═════ Given records

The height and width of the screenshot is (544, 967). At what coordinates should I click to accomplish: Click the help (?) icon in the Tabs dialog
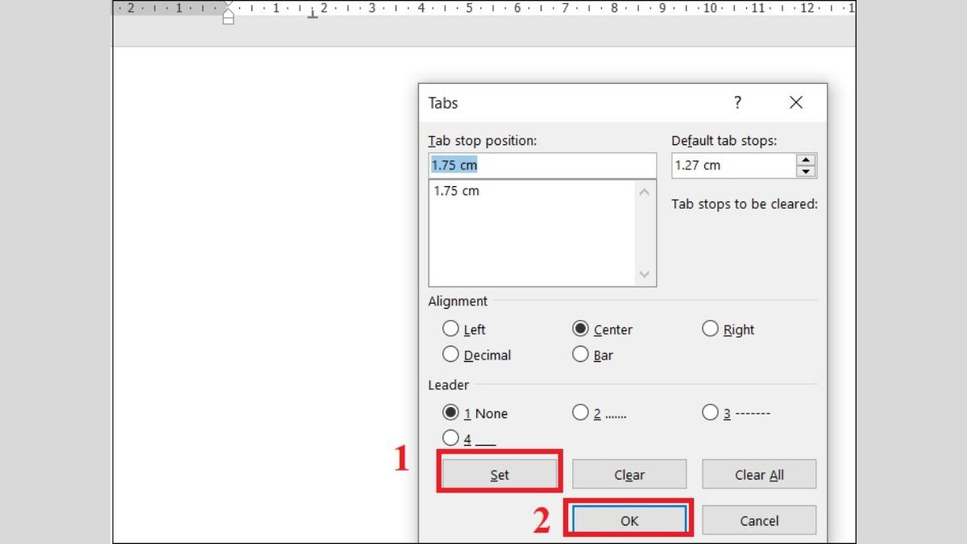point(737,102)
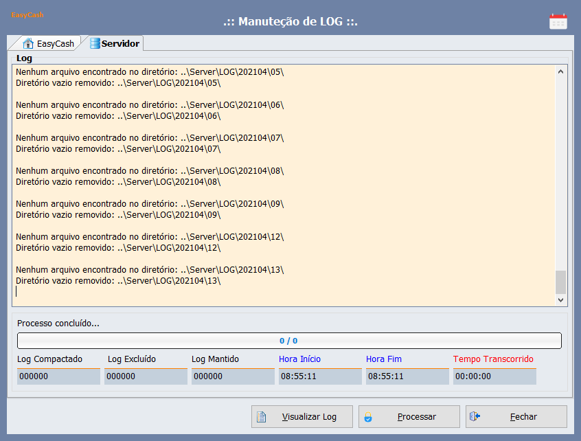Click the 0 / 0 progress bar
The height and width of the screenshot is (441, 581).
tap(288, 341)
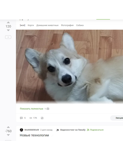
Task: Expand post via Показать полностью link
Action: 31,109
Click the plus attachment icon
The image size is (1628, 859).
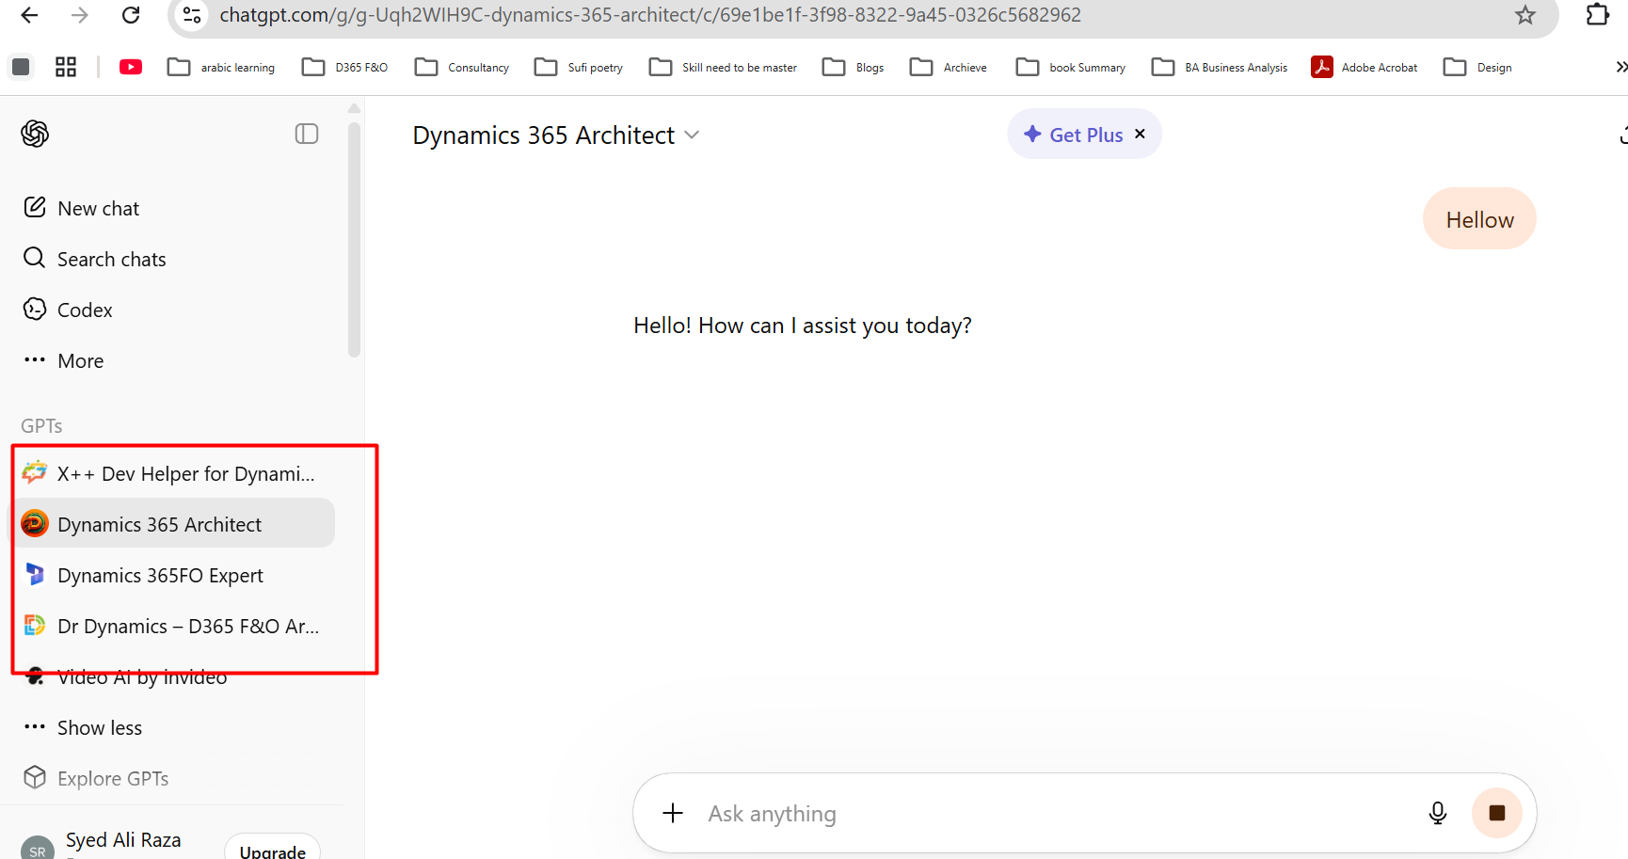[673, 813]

══════════
═════ Given records

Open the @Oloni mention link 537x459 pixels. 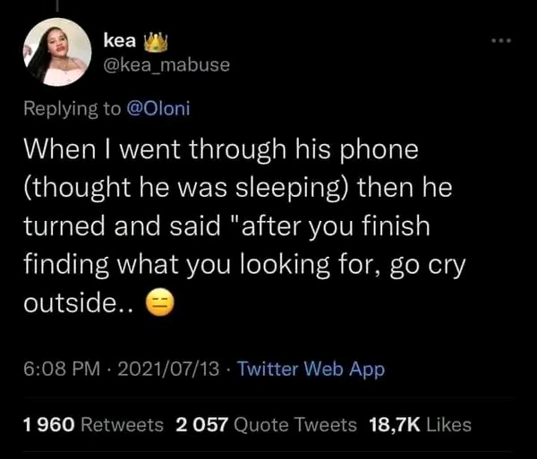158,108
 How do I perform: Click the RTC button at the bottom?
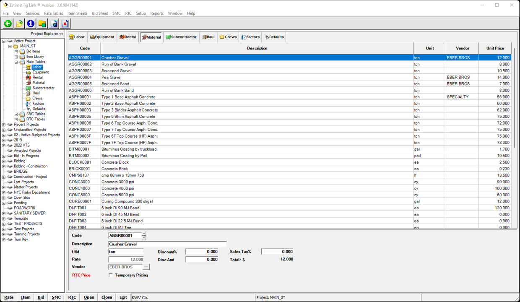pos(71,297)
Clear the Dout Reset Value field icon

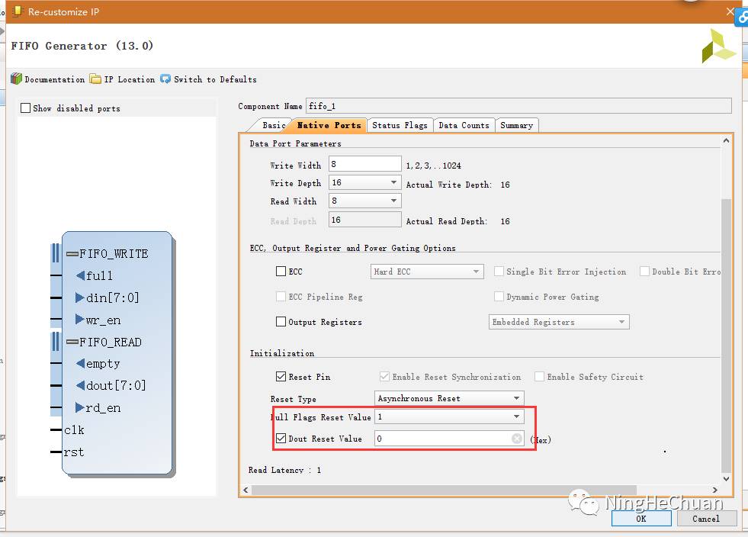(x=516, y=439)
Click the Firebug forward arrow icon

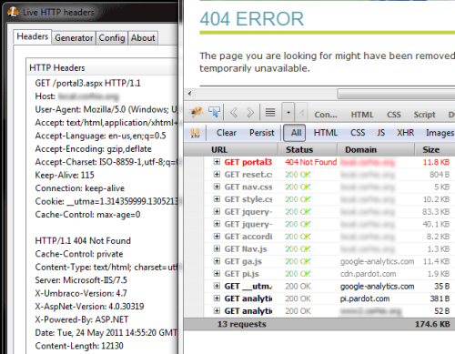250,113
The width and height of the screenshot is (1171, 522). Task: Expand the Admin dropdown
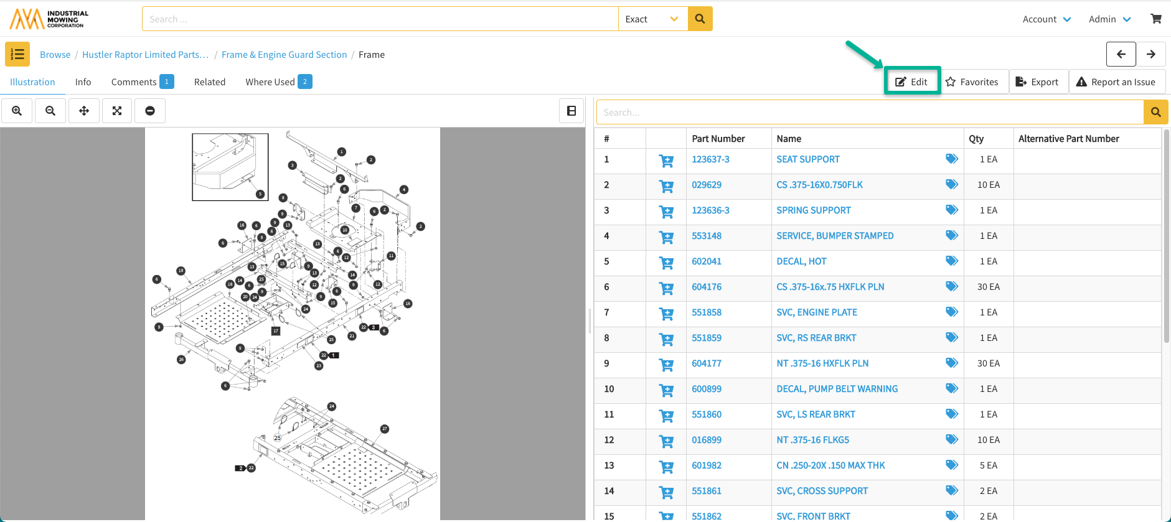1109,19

══════════
═════ Given records

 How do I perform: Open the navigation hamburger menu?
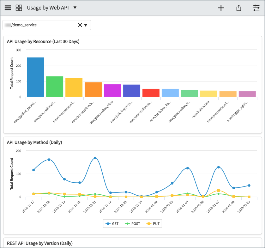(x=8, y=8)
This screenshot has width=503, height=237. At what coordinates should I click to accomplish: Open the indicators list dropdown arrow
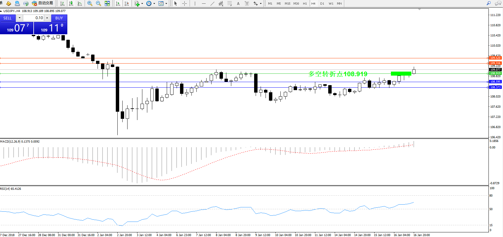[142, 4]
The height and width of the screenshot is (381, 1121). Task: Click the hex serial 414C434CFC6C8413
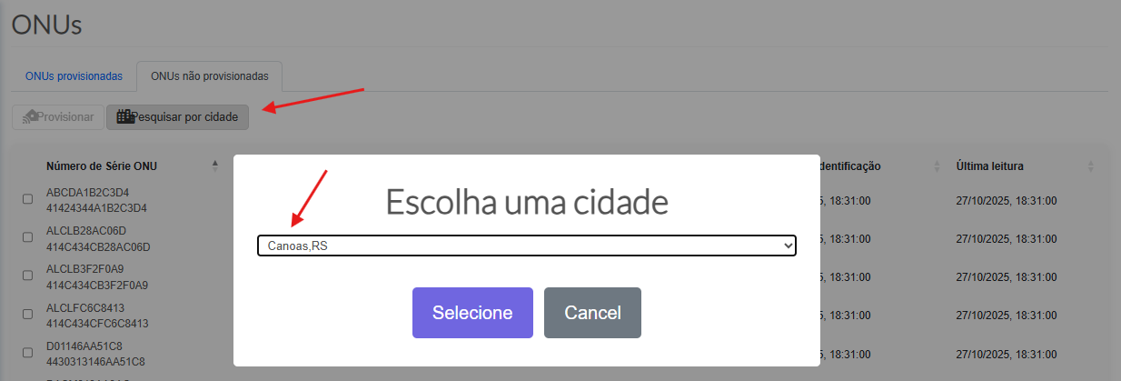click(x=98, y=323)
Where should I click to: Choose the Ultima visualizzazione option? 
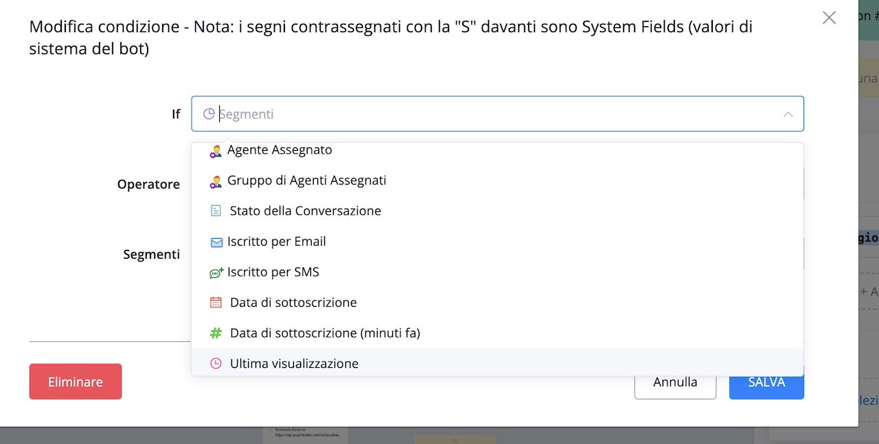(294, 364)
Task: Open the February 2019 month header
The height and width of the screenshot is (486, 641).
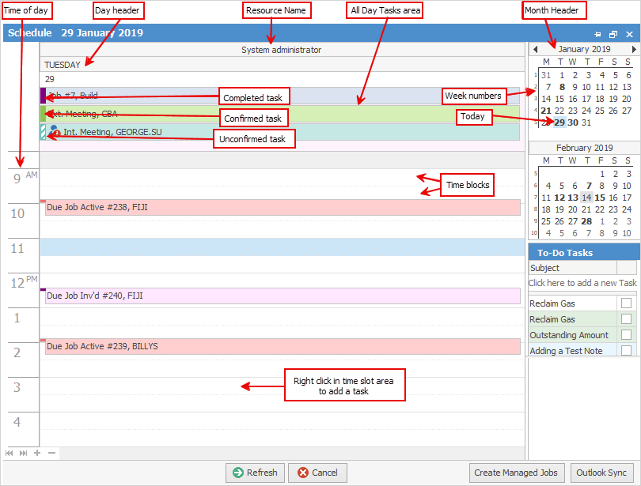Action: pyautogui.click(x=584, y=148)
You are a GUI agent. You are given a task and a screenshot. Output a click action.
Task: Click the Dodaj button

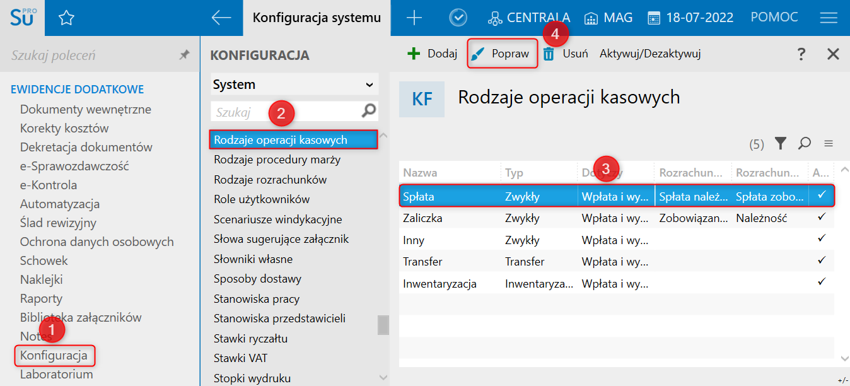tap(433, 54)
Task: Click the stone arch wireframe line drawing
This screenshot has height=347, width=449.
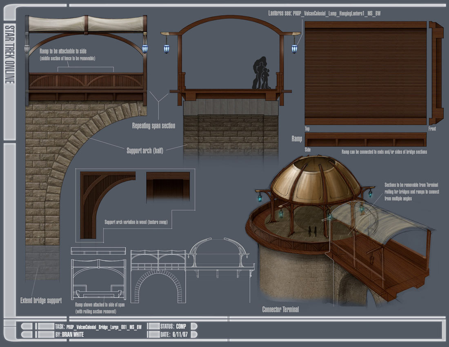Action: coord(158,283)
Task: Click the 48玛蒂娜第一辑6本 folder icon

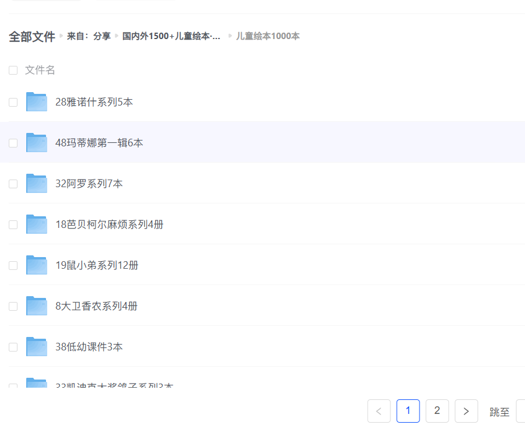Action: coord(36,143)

══════════

### [Task requirements]
Working from the entries above, please transcribe only the lines from the line with "This screenshot has width=503, height=237." through the line with "You are a GUI", exactly, with both end lines and without pictures.

### [Solution to the problem]
This screenshot has width=503, height=237. At what coordinates should I click to accomplish: Open the indicators list dropdown arrow
[142, 4]
The height and width of the screenshot is (381, 1121). Task: Click the hex serial 414C434CFC6C8413
click(x=98, y=323)
Where should I click to: Choose the Ultima visualizzazione option? 
(294, 364)
Task: Open the February 2019 month header
The height and width of the screenshot is (486, 641).
Action: pyautogui.click(x=584, y=148)
You are a GUI agent. You are given a task and a screenshot. Output a click action.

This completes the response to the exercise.